Medications

Nic-Hit Gum   

This product is manufactured by AA Pharma using the ingredient nicotine.

This product is taken via chewing and oral absorption.

Why is it prescribed?

As an aid to smoking cessation for partial relief of nicotine withdrawal symptoms. This treatment should be used as part of a comprehensive behavioural smoking-cessation program.


This gum is formulated to deliver nicotine into your system through the lining of your mouth rather than in your stomach (like most other gums.) It is important to minimize the swallowing of the dissolved product so that it can be properly absorbed in your mouth.

Place the gum in your mouth and chew it to slowly dissolve. Do not swallow it. Although it is not harmful to you, it will not work as well.
Occasionally move the gum from one side of the mouth to the other side.

Avoid drinking beverages, especially acidic ones (such as coffee, juices, and soda pop), for 15 minutes before and after you chew. Your body may not absorb the nicotine well because of the acid in these drinks.


Alternatives

Other products that have the same ingredient as Nic-Hit Gum are •Habitrol® patches •Nic-Hit mini lozenge •Nic-Hit Spray •Nicoderm® patches •Nicorette® gum •Nicorette® inhaler •Nicorette® Mini Lozenges •Nicorette® Quick Mist •Nicotine Gum •Nicotine Patch •Thrive® gum •Thrive® lozenges •

See other products used in the treatment of •nicotine withdrawal symptoms •

Follow the written instructions that come with the gum for how many pieces you can use per day. Most people use 10 to 15 pieces a day. (Do not chew more than 30 pieces of the 2 mg gum or 20 pieces of the 4 mg gum a day.)


Nicotine replacement therapy provides a lower level of nicotine to your blood than cigarettes, and allows the body's need for nicotine to gradually go away. It works as a temporary aid to help with smoking cessation by reducing nicotine cravings and nicotine withdrawal symptoms.


Along with its needed effects, nicotine replacement may cause some unwanted or undesirable effects. Generally, nicotine replacement is well tolerated and many people will not experience unwanted effects. The frequency and severity of these effects is dependant on many factors including dose, duration of therapy and individual susceptibility. Possible unwanted effects include:

  • belching
  • increased appetite
  • injury or irritation to mouth, teeth or dental work (chewing gum only)
  • trouble sleeping
  • unusual dreams

Rare:

  • fast or irregular heartbeat
  • high blood pressure
  • hives
  • rash
  • stomach pain
  • coughing
  • irritability

 


Do not continue to smoke while using nicotine replacement products.(If using nicotine gum to cut back, do not smoke at the same time as chewing gum.) If you smoke or use other nicotine-containing products while using nicotine replacement you may get a nicotine overdose. Signs of an overdose include headaches, dizziness, nausea, abdominal pain, drooling, vomiting, diarrhea, cold sweat, blurred vision, difficulty with hearing, mental confusion, weakness and fainting, rapid heartbeat and difficulty breathing. If you experience any of these symptoms contact your doctor or Poison Control Centre at once.

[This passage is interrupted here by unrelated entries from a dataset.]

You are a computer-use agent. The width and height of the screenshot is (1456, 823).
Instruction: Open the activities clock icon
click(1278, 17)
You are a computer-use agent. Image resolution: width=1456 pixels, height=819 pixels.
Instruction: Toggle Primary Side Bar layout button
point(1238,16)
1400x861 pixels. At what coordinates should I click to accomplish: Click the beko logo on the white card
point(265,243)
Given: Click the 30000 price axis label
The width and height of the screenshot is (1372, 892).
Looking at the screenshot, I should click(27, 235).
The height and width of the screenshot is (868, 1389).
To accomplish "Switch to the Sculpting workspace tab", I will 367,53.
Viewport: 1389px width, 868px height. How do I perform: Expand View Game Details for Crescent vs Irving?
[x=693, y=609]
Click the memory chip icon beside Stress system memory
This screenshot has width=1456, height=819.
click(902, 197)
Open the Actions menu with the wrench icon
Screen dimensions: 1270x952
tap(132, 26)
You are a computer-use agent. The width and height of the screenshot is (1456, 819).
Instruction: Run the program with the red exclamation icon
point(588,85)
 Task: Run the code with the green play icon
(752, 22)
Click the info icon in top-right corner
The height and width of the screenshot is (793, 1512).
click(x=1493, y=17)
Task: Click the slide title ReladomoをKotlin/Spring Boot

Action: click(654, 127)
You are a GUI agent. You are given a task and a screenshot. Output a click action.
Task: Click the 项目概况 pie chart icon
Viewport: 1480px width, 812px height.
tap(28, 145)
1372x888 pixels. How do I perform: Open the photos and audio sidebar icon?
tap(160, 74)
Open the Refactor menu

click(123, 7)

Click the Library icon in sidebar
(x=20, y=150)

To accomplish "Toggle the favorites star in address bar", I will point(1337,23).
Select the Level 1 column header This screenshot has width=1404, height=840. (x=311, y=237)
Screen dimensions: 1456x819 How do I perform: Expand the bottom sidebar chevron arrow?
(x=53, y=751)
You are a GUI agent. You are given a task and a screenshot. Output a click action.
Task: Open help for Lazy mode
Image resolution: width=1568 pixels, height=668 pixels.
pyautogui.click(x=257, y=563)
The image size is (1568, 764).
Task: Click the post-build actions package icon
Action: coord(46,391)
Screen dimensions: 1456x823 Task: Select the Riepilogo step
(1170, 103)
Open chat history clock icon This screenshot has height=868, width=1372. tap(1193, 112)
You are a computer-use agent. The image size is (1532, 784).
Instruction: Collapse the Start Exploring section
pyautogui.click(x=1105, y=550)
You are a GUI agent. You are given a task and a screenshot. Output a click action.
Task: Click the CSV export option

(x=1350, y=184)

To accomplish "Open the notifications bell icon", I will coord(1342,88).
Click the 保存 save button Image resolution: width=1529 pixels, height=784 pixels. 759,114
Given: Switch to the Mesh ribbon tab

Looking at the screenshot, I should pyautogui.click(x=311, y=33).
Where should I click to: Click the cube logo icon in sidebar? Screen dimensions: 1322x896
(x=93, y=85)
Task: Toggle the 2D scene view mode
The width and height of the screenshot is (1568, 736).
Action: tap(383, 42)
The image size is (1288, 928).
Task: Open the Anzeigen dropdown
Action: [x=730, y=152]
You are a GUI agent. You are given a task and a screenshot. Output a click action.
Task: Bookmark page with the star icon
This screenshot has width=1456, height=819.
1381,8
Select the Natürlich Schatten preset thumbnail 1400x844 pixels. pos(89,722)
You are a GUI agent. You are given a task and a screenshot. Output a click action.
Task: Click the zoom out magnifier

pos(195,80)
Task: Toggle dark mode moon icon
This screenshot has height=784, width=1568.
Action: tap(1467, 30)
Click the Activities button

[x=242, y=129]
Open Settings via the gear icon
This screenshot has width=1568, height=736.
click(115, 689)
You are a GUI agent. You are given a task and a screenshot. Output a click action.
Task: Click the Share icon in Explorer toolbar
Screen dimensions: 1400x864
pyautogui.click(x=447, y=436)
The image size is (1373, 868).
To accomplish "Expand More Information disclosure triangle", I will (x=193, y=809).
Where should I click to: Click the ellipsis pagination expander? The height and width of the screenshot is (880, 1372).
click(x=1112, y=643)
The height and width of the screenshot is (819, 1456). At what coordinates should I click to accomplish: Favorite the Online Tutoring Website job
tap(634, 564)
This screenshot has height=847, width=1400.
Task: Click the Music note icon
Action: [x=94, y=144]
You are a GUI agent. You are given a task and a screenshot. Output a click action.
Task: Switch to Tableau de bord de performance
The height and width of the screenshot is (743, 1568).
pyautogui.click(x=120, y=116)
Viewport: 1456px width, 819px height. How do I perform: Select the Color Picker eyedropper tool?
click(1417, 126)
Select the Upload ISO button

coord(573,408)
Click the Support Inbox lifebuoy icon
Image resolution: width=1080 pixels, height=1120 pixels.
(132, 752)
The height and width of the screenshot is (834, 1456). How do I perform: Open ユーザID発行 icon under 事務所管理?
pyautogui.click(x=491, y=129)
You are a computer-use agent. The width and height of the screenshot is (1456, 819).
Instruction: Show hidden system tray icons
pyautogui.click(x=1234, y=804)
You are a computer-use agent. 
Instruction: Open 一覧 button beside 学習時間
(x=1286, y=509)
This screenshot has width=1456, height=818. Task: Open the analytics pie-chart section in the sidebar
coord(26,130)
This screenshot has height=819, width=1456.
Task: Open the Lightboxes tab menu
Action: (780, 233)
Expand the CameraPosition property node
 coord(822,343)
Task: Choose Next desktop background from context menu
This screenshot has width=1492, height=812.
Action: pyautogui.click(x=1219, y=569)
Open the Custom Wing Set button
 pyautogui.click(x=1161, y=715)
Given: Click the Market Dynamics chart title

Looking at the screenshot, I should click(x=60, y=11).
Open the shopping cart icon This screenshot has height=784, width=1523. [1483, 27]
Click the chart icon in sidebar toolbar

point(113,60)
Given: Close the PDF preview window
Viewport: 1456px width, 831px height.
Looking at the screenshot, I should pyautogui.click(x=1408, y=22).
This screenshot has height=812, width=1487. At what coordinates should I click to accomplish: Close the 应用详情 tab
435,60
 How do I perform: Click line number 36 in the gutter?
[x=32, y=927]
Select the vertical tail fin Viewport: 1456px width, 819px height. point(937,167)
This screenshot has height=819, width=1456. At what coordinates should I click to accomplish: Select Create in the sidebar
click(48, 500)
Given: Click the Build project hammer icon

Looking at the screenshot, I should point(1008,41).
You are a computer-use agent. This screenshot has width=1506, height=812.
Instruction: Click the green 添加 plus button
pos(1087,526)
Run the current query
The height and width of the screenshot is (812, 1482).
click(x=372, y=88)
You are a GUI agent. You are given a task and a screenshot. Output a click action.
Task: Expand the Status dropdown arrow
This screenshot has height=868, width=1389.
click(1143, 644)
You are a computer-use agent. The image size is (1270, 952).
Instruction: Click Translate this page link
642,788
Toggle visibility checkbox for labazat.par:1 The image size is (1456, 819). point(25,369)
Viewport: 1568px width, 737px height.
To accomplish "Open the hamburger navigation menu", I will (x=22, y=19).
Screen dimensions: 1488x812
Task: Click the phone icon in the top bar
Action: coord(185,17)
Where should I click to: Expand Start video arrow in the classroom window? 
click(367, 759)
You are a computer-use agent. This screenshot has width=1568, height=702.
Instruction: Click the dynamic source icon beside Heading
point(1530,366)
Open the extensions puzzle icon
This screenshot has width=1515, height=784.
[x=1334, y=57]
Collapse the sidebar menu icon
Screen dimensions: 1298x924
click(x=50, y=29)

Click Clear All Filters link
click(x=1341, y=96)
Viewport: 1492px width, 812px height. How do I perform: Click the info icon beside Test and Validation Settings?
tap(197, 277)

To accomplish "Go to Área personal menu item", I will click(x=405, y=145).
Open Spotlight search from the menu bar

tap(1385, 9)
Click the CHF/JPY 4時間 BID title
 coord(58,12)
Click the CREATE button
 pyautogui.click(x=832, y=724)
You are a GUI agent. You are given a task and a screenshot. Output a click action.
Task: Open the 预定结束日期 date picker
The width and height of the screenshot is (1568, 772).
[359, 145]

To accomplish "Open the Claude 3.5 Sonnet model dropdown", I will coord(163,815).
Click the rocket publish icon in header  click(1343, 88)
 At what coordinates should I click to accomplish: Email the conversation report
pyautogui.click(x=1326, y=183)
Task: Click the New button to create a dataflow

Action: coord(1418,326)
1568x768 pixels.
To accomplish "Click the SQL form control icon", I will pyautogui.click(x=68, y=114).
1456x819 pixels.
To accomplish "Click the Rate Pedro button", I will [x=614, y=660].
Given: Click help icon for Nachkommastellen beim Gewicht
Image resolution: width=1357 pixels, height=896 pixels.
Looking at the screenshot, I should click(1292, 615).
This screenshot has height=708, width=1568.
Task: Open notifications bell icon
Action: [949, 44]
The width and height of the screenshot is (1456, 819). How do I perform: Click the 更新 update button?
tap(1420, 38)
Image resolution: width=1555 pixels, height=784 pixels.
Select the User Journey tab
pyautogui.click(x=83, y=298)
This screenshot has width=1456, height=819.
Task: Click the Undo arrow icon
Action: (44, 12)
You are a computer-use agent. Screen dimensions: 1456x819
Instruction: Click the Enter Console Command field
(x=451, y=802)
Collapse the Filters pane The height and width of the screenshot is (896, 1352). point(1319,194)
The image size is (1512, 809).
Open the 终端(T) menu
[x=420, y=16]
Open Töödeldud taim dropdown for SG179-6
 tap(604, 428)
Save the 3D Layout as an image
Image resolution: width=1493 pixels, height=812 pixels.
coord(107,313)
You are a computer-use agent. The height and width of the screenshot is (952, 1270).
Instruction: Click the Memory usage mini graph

Do not use nicotine replacement therapy if you have:

  • certain heart conditions (e.g. heart attacks, heart beat irregularities)is contraindicated.
  • recent stroke
  • skin diseases
  • known allergy to the patches or to nicotine

Consult your doctor first if you have ever had any of the following:

  • irregular heart beat (arrhythmia)
  • high blood pressure
  • overactive thyroid (hyperthyroidism)
  • stomach ulcers
  • kidney or liver disease
  • diabetes requiring insulin
  • treatment for poor circulation
  • rashes from adhesive tape or bandages

Drug Interactions: It is important to tell your doctor and pharmacist of any prescription or over-the-counter medications you are taking. In some cases the dose of one or both drugs may need to be altered or another drug may be prescribed. The concentration of medication in the body may be altered by smoking cessation with or without nicotine replacement. The dosage of certain medications may require adjustment. Drugs whose concentrations may be affected by smoking cessation include:

  • acetaminophen
  • imipramine
  • oxazepam
  • propranolol
  • theophylline
  • insulin
  • prazosin
  • labetalol

Use in pregnancy: Consult your doctor or pharmacist if you suspect you are pregnant.
Use while breastfeeding: Consult your doctor or pharmacist before use.